**DIRECTIONS**: Extract each line of the items below that contains the string "Instruction". The match must be case-sensitive.

::: LISTING :::

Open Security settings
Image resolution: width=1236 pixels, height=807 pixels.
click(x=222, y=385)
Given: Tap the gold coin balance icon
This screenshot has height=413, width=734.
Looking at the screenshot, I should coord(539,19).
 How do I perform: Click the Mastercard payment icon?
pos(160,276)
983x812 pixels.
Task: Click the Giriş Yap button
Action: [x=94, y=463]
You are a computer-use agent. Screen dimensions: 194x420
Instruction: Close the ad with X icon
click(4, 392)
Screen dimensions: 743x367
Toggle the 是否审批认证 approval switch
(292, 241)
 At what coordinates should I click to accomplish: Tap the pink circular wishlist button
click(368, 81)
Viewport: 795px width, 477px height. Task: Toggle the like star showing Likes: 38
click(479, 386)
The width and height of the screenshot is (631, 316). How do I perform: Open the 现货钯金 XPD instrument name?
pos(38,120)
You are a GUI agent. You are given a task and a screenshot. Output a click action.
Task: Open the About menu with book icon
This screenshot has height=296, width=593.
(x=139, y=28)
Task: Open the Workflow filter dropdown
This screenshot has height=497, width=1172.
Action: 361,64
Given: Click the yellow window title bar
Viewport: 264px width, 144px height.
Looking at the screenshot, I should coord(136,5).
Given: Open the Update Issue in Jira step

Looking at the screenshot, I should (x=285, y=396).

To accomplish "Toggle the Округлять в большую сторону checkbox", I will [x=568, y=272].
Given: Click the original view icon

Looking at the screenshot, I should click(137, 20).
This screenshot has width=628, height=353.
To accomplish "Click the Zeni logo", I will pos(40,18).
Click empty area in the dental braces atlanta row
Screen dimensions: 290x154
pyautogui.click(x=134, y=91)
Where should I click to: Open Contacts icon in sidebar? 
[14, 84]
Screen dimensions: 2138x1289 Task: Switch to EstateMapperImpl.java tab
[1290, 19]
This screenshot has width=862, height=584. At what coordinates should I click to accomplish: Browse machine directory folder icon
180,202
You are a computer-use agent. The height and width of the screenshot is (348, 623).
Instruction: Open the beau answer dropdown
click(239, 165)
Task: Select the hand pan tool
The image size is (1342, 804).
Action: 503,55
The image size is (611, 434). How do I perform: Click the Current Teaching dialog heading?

:::

**SOLUTION TO THE PROBLEM**:
Instruction: Close the ad with X icon
Instruction: Open the beau answer dropdown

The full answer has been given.